Let’s start with the fracking boom (oil, not natural gas) in North Dakota’s lucrative Bakken region. In May 2012, North Dakota leap-frogged Alaska to became the No. 2 oil-producing state in the country, trailing only Texas. More than $2 billion a month is spent in the state to frack oil out of the Bakken Shale Formation. As of June 2014, North Dakota was producing 1 million barrels of oil per day. This, while oil prices were well over $100 a barrel. To put it bluntly, it’s been a mad rush to frack every last bit of North Dakota’s oil. The environment be damned, it’s all about the money. But here’s the caveat and it’s a big one: at below $80 a barrel, nearly all of the major fracking operators in the Bakken start losing cash. The longer oil sits at around $50 a barrel, where it’s at today, the less oil will be fracked out of the frigid North Dakota tundra.
Investment bank Evercore Partners recently noted if this downward trend continues, companies in Asia, Europe and North America will be forced to dramatically cut capital spending. Evercore estimates that exploration and production in North America could be cut by as much as 25-30 percent and globally by 10-15 percent this year alone. If true, this means a serious recession will smack the oil producers in the very near future. If investments are indeed scaled back, it will mean that hard to reach oil reserves, those that cost a lot of money to access, will most likely remain in the ground. The signs are already showing up. ExxonMobile, Royal Dutch Shell and other major extraction outfits have recently announced lay offs and cuts in investment spending. In a nutshell, lower oil prices mean less oil production in the U.S.— not the other way around.
What’s the cause of this drop in prices? Some are taking conspiratorial jabs at the OPEC “cartel”, while others are laying blame at the feet of Vladimir Putin, but in reality the reason is much more benign: oil prices are simply reacting to the market and dropping to the average cost of global production, largely because oil prices have been overly inflated for the past two decades. Global commodity futures, not just oil, dropped throughout 2014, and strategic investors are now scaling back. In short, the world’s economy is slowing. This means, expensive oil-producing operations, like those in North Dakota, won’t remain profitable if the price of oil stays low.

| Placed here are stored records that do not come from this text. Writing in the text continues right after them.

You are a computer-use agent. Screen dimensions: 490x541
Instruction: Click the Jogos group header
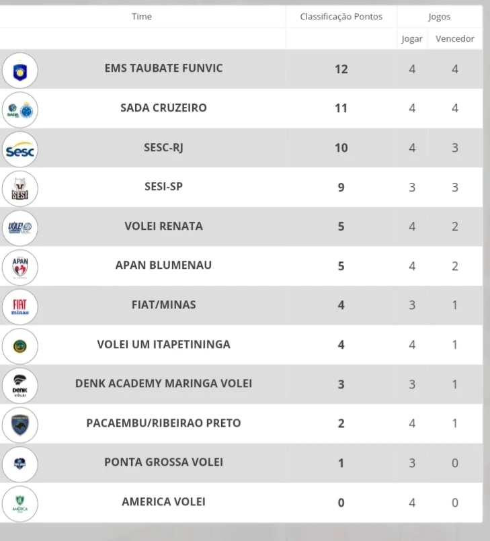click(x=440, y=17)
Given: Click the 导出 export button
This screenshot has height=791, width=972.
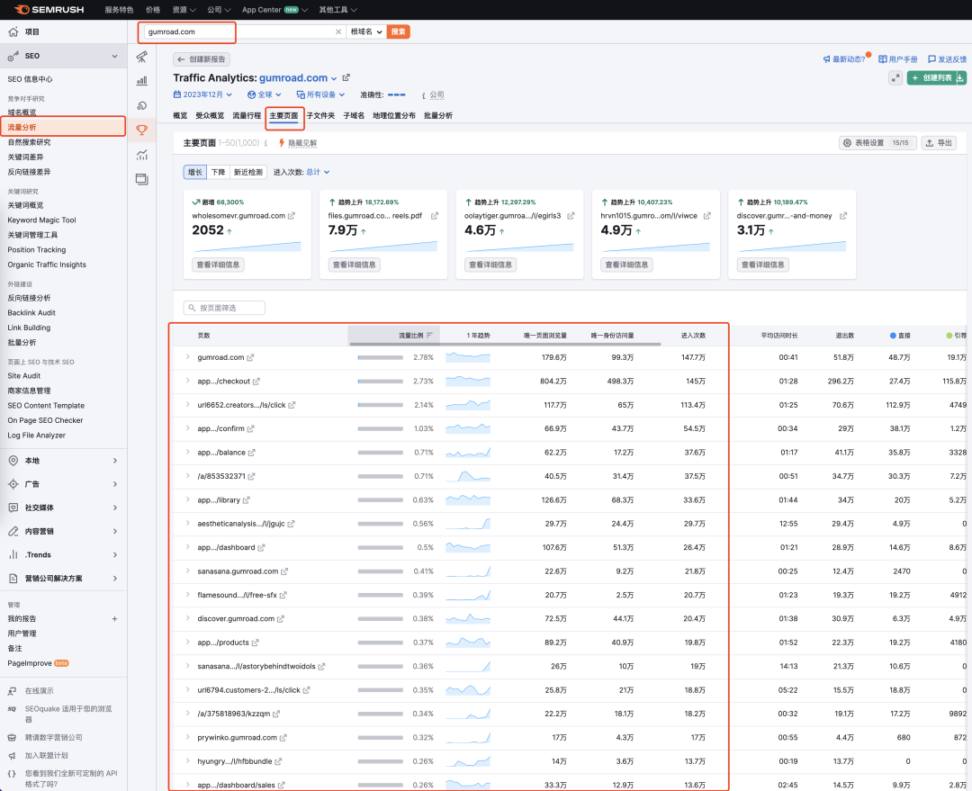Looking at the screenshot, I should point(941,143).
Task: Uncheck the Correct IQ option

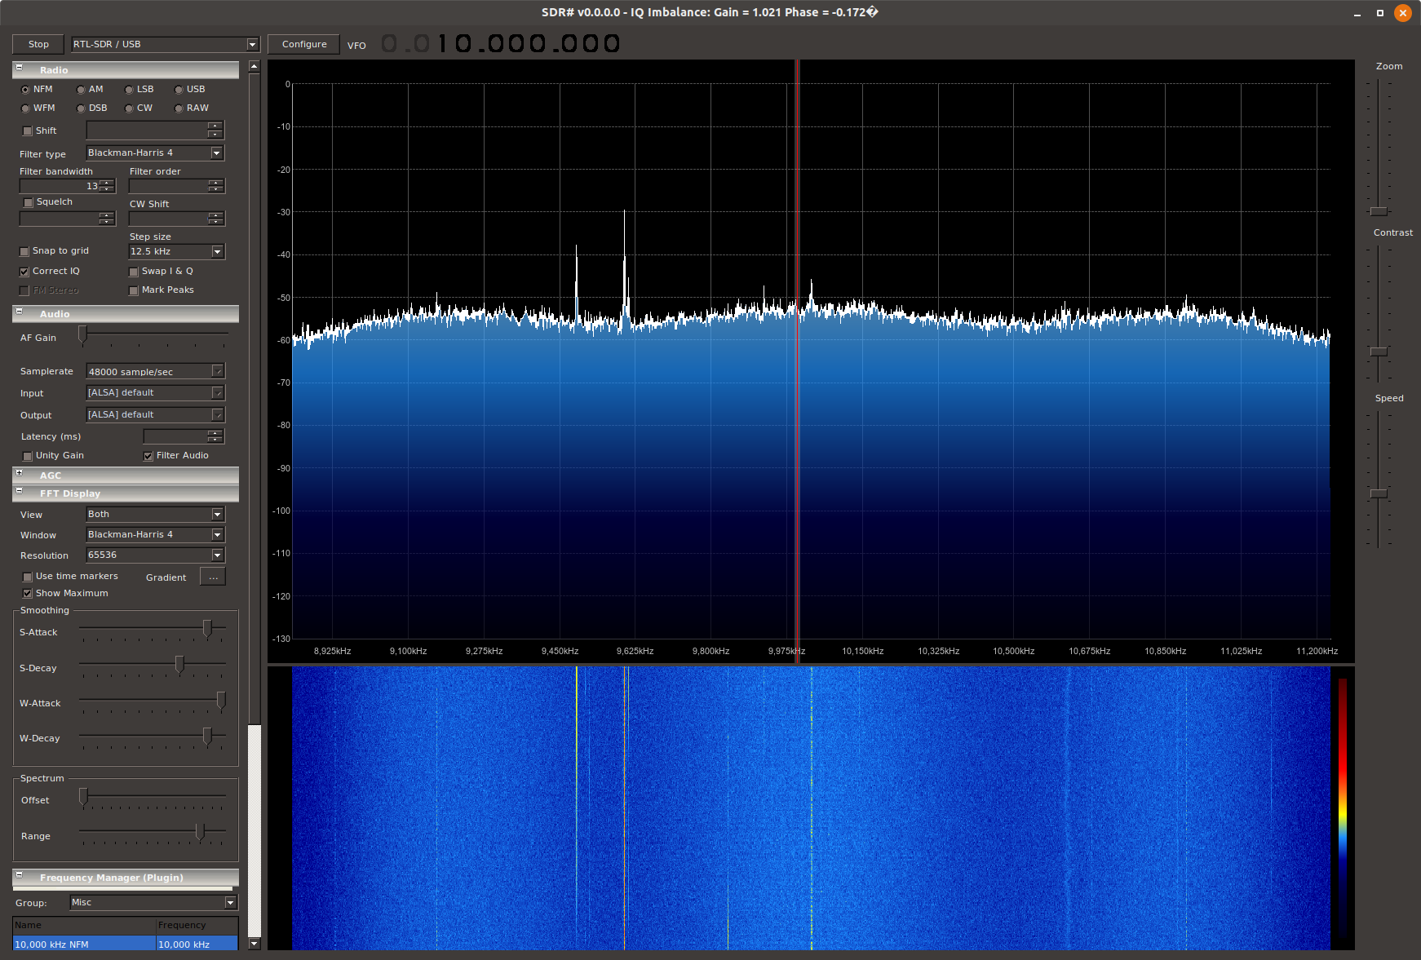Action: pos(24,272)
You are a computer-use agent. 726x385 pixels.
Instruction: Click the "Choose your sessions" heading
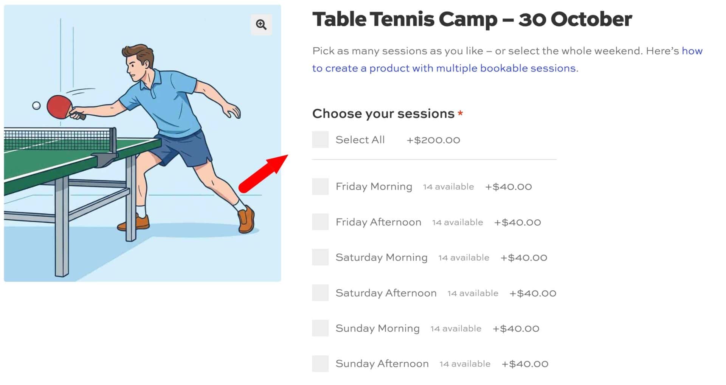(x=383, y=113)
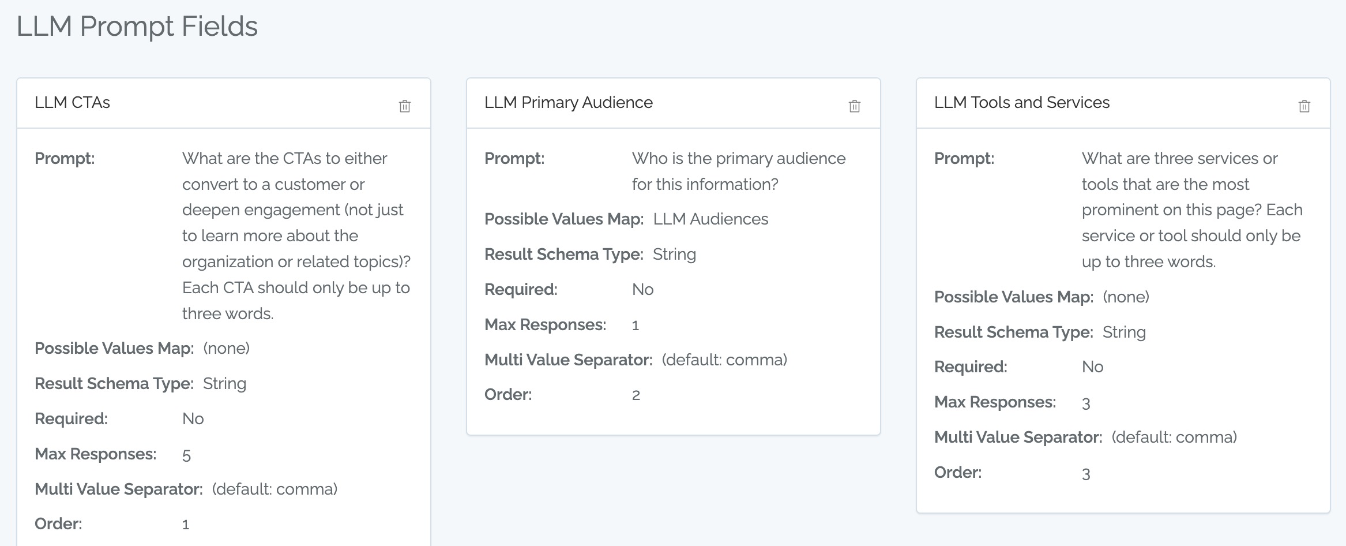Screen dimensions: 1346x546
Task: Select the LLM CTAs card title
Action: coord(72,103)
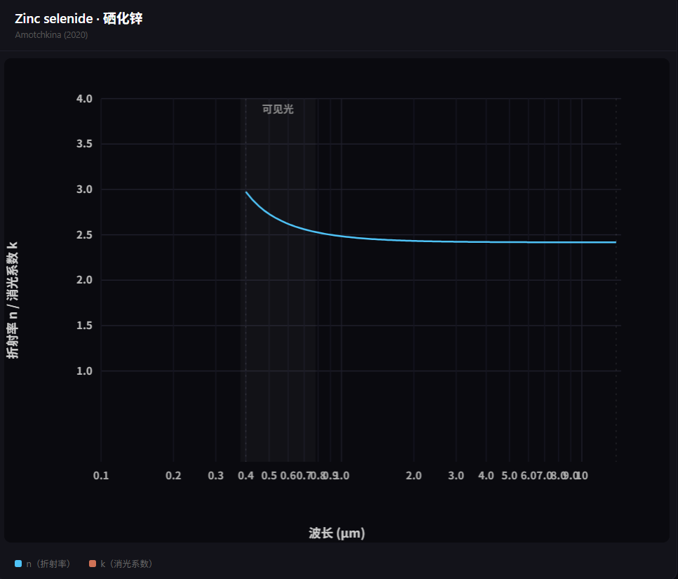Click the y-axis tick label 4.0
Image resolution: width=678 pixels, height=579 pixels.
coord(84,99)
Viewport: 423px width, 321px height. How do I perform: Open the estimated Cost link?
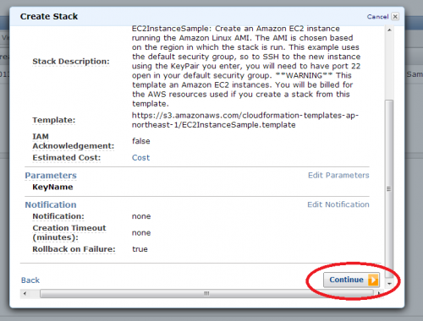pyautogui.click(x=140, y=158)
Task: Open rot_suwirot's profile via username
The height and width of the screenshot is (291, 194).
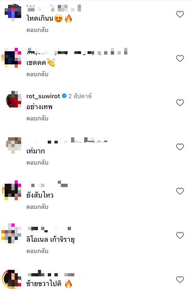Action: (43, 96)
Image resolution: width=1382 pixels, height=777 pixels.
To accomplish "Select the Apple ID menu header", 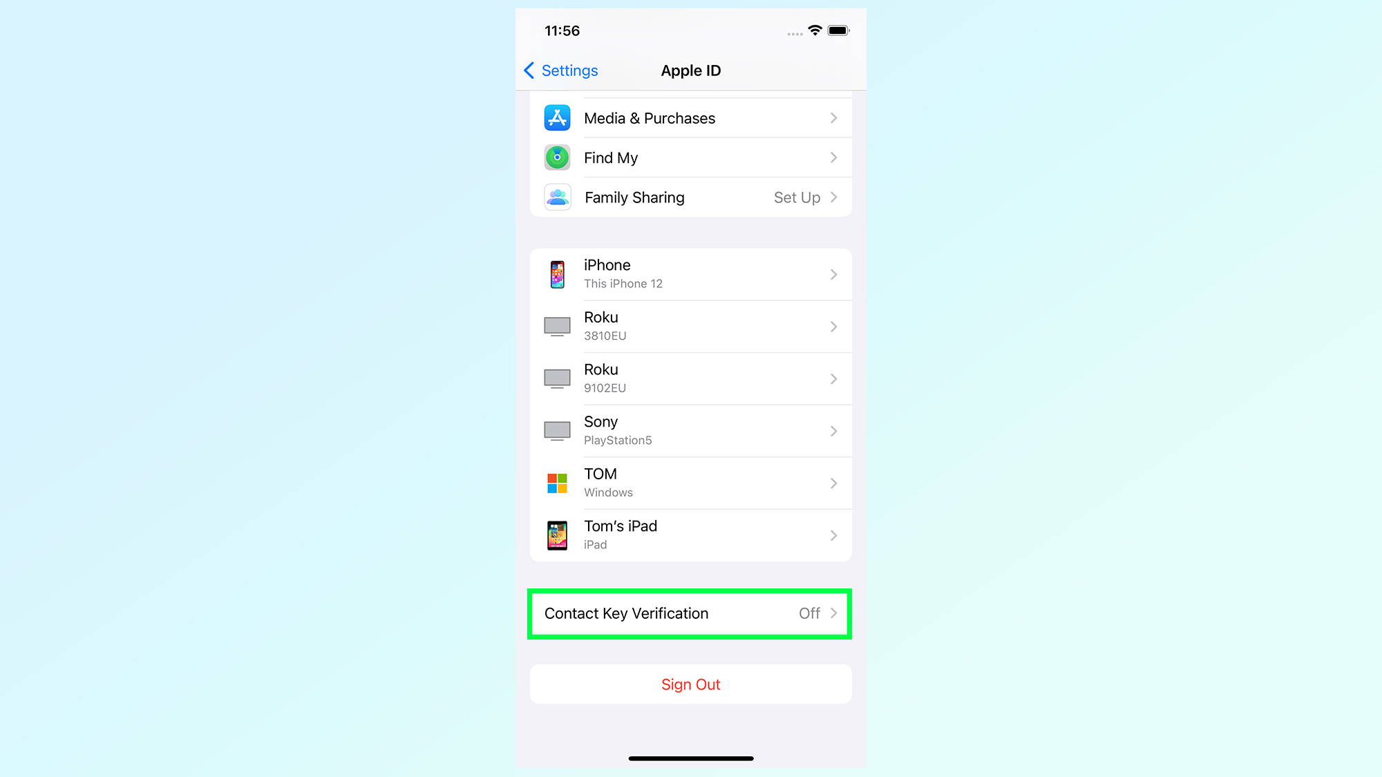I will 690,70.
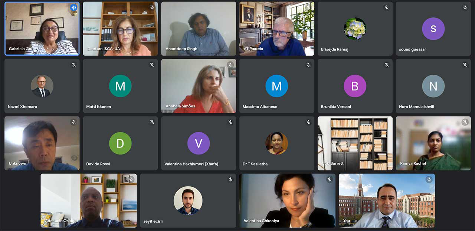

For example, it costs far more to produce a barrel of oil from fracking in North Dakota (around $70-$80 per barrel) than it does to pump out a barrel of crude in Saudi Arabia ($4-$5 a barrel). The Saudis, one OPEC partner, certainly are not upset that prices are dipping even though they aren’t solely responsible (Venezuela, another member of OPEC, is taking a big hit as prices drop). The Saudis are now waiting for investors to turn their backs on expensive Arctic drilling in Russia, tar sands in Canada, and yes, oil fracking in the United States.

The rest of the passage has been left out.